Rita's prediction needs comes true. That's the silver lining for this very dark cloud When the judiciary is more focused on following petty rules, procedures, and liberal predispositions than doing what's right, it needs a thorough, top-to-bottom housecleaning. This case makes this all the more evident, although more insightful conservatives have known this for years.
It's such a mess, not even a resolved W can fix it over the course of his 2nd term but it can be changed over the course of a decade or 2. Conservatives just need resolve, and to smoke libs election after election.

Roman: When the judiciary is more focused on following petty rules, procedures, and liberal predispositions than doing what's right...

Gah...

Roman: what you call petty rules and procedures, I call following the law. If you can find some evidence that the judges have not followed the law in this case -- meaning, that they have made up laws that don't exist, failed to follow specified procedures, etc. -- let us know. If not -- if they have followed the laws as written -- then what you're recommending is activist judges imposing their will on us. It would be much better, if you disagree with the laws, to address your complaints to the legislatures who wrote and passed them.

When one considers the moronic mentality of the liberals

Could you please read the posting rules before commenting here further? Thank you.

If Terry is suppose to go to heaven,why would "right to lifers" want to keep her here on earth?Why not release her from her prison?

I watched C-Span this morning. Comments from callers addressed as follows:"those psuedo-christian republicans" "those hypocrits" "those Bible thumpers". I am a mother, a grandmother, a Methodist, a republican and a Christian. I have this to say to those of you who spit your hatred towards me and other Christians and mothers and grandmothers this morning. This is not Republican vs Democrat. This is not Christian vs. Jew or any other organized religion. This is the Devil vs. God. God has fought these kinds of battles before. He has always won and he will win this battle too. As the boyscouts say, Be Prepared.

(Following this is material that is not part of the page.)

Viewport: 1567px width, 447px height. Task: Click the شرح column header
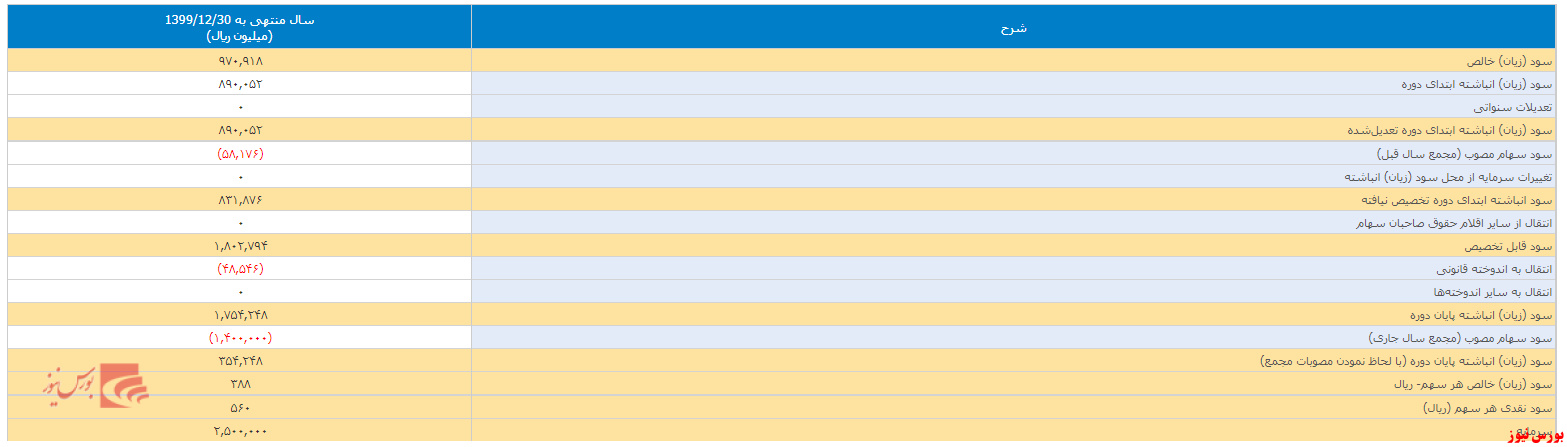1013,28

Could it be that the entire raising of the ordinary to this level has bigger meaning than this case? I submit that it is the beginning of an internal American war for Democracy Principles (legislative process) Vs Dictatorship Principles (Judicial process. The tone of modern liberalism is now completely anti democracy on the same basis as such principles are always persued - that is, the belief that the (any) electorate is too ignorant / stupid (Re Inferior)relative to themselves or others similarly self anoited to be entrusted with the conduct of the country. This Neu Supermacism is why they seek to discredit the democratic process (wrong count, cheating, blah blah) and why they refer to the opposition as unworthy and inferior(Red Necks, Trailer trash, ad infintum. What you have is Bush attempting to bring back the power of democracy (diminish activist judiciary)in America as well as the Middle East and elsewhere. I look to Dean and the DNC to seek a suitable Charismatic Leader uber alles to oppose rebuilding democracy in America much as they oppose spreading it in the rest of the world - they don't beleive in it.

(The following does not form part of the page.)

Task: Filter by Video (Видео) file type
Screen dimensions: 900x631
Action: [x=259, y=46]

Wow. Someone break out the troll spray, lately we seem to be having an influx of people who've abdicated their thinking processes in favor of the easier route of carte blanche demonization.

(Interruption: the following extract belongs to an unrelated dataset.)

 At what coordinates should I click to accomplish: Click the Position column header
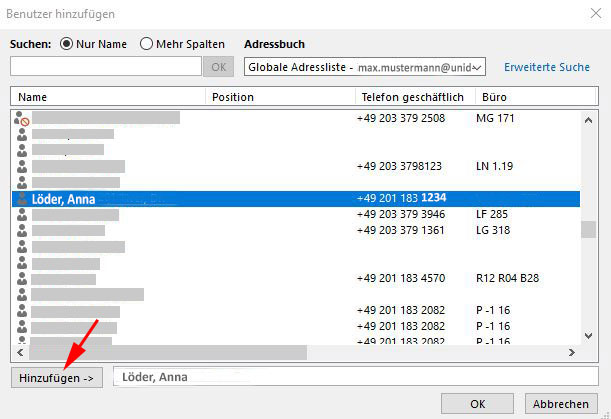coord(279,97)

Very unique way of violating Godwin's law which also supports my 10:43 about the appropriate course of action.

Dianne in Kansas: if you can find a place on this site in which any of us spits hatred at Christians, mothers, and grandmothers, please let me know. It would violate the posting rules, and be completely wrong to boot. If not, however, please do not make assumptions about the people here. We do not share a common ideology; only a commitment to civil discourse.

To everyone else: our traffic got way, way heavier during the last week, so lots of new people unfamiliar with the posting rules. (And some of them equally unfamiliar with orthography.)

"And some of them equally unfamiliar with orthography."

Were those serious comments? They seemed _too_ misspelled.